Republicans also balked at Donald Trump’s demand for money for the border wall in negotiations over a spending package enacted last month. Many were deeply conflicted over voting for a healthcare overhaul measure that included the Medicaid cuts contained in the budget. Now the president is proposing still deeper reductions to the federal health program for the poor, as well as drastically scaling back a broad array of social safety-net programs that are certain to be unpopular with lawmakers.
“The politics of this make no sense to me whatsoever, in the sense that the population that brought them to the dance are the populists out there in the midwest and south who rely on these programs that he’s talking about reducing,” said William Hoagland, a former senior Republican congressional budget aide.
Referring to Representative Paul Ryan, he said: “I don’t see how Speaker Ryan gets anywhere close to 218 votes in the House of Representatives if this is the model. It’s an exercise in futility.”
Senator Chuck Schumer, the minority leader, said that the Medicaid reductions would “carry a staggering human cost” and would violate Donald Trump’s campaign promise to address the opioid epidemic.
“Based on what we know about this budget, the good news — the only good news — is that it was likely to be roundly rejected by members of both parties here in the Senate, just as the last budget was,” Schumer said on the Senate floor.
The budget itself avoids some of the tough choices that would be required to enact Donald Trump’s fiscal vision. The huge tax cut was presented, but without any detail about its elements or cost.
Mulvaney said the tax plan would not add to the deficit, implying that its cost would be made up with other changes, such as eliminating deductions.
To balance the budget, Doanld Trump’s budget relies on growth he argues will be generated from the as-yet-unformed tax cut.
The blueprint also steers clear of changing social security or Medicare, steps that Mulvaney, a former South Carolina representative who has championed entitlement cuts, said he had tried to persuade Donald Trump to consider.

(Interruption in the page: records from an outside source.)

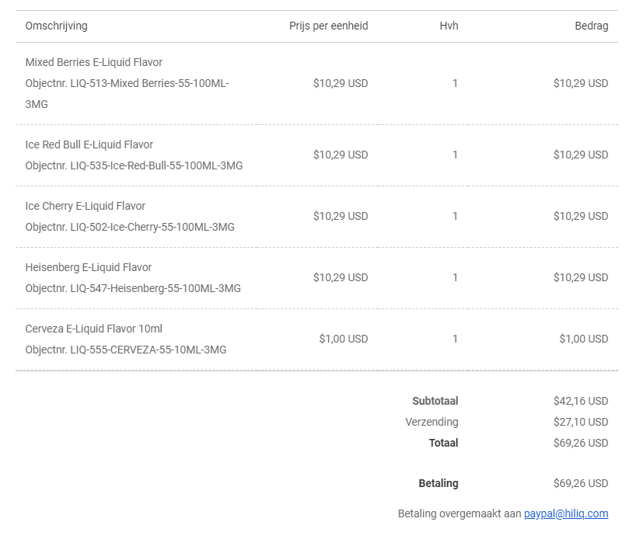Click the Betaling label
The width and height of the screenshot is (636, 536).
(439, 483)
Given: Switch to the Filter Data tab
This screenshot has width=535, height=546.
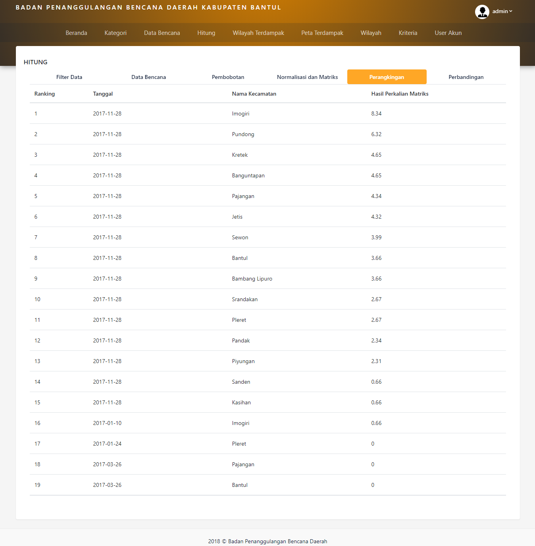Looking at the screenshot, I should (69, 77).
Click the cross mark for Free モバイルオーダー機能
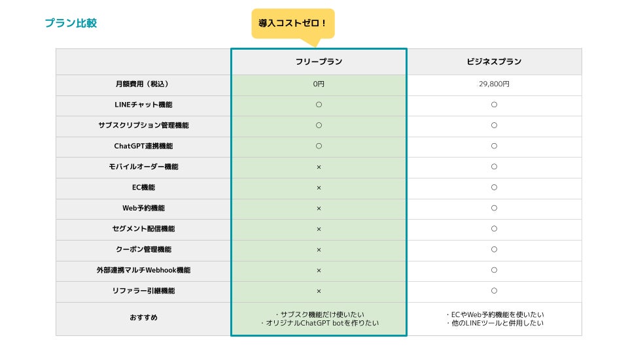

“He said: ‘I promised people on the campaign trail I would not touch their retirement and I would not touch Medicare,’ and we don’t do it,” Mulvaney said of the president. “I honestly was surprised that we could balance the budget without changing those programs, but we managed to do that.”
However, budget experts argued that was little more than fiction and the plan could never deliver the results it claims to.
“The central inconsistency is promoting a massive tax cut and spending increases in some areas, and leaving the major entitlement programs alone,” Bixby said. “You don’t have to be an economist to know that that doesn’t add up and that’s why there’s a great deal of concern about the negative fiscal impact that this budget will have.”
While past presidents have often launched a road show with stops around the country to promote the components of their inaugural budgets, Doanld Trump is spending the week overseas, leaving his staff to explain his plan, while Republicans prepare their own response.
“This budget is dead before arrival, so he might as well be out of town,” said David Stockman, a former budget director under former US president Ronald Reagan.
Stockman said both political parties had grown comfortable with running large annual budget deficits.
“There’s not a snowball’s chance that most of this deep deficit reduction will even be considered in a serious way,” he said.